Olga Palczewska-Wielińska, Monika Junyszek
Puls Biznesu

Generally, if you are a non-exempt taxable person and you are purchasing goods and services used for taxable transactions, you are allowed to deduct VAT at the amount arising from the invoices you received. However, Article 88 of the VAT Act provides certain exceptions. The first group of them relates to the type of goods and services purchased: no VAT is deductible for invoices for catering or accommodation services (unless they are intended for resale). In the case of passenger cars for mixed private and company use, only 50% of VAT for the related expenses can be deducted. VAT will also not be deductible if an invoice is issued by a non-existent entity or the transaction on the invoice is not subject to taxation or is exempt from VAT, or where the transaction specified on the invoice was not actually performed or the amount on the invoice is not correct.

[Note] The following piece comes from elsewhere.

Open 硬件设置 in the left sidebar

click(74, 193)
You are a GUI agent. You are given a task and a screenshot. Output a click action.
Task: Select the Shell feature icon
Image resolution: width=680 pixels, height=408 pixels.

Unfortunately, this law does not address a situation where a wrong VAT rate is applied. When the rate is too low, this does not generate any tax risks for buyers as they can deduct the remainder as an adjustment. Doubts arise when the rate on the invoice is too high. Generally, regulations do not explicitly prohibit deducting VAT from such an invoice. A private tax ruling of 22 June 2021 confirms that the amount shown on the invoice should be deducted, despite the incorrect rate. However, the amount of the tax deducted must later be reduced after the corrective invoice has been received.

There being no regulations governing this situation, there is a risk of that position being challenged by tax authorities. An over-deduction of VAT may result in tax arrears and the need to pay interest or even penalties.